***** Record set *****
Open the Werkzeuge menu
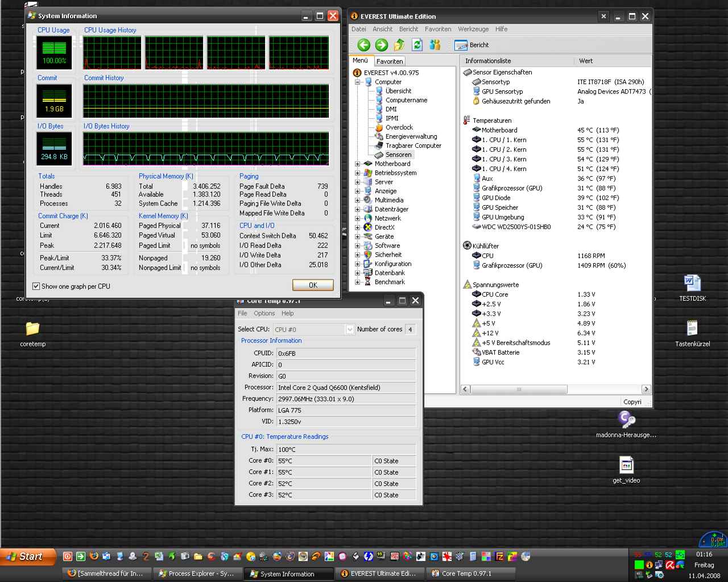 tap(473, 29)
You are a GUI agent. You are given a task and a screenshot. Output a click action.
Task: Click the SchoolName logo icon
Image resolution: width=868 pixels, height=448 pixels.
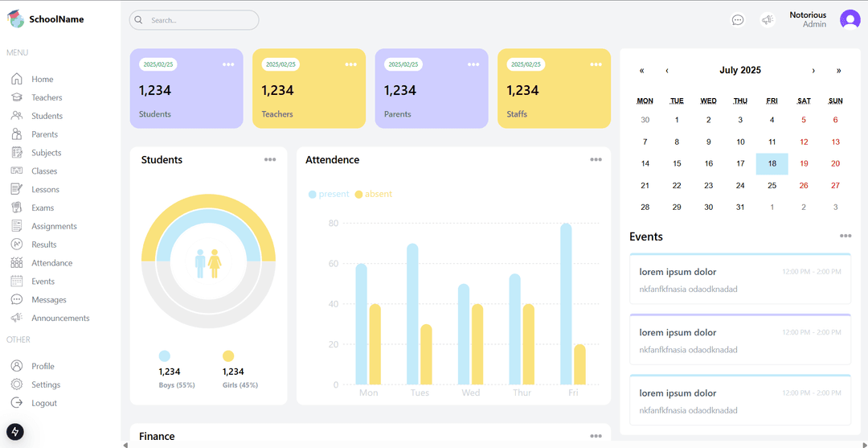coord(16,18)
*****
§ **What is required**
Write down exactly the lines running from the line with "You are a GUI" through the end of the material, both ends included, and none of the pictures.

§ **Response to the task**
You are a GUI agent. You are given a task and a screenshot. Output a click action.
Task: Click the SchoolName logo icon
Image resolution: width=868 pixels, height=448 pixels.
coord(16,18)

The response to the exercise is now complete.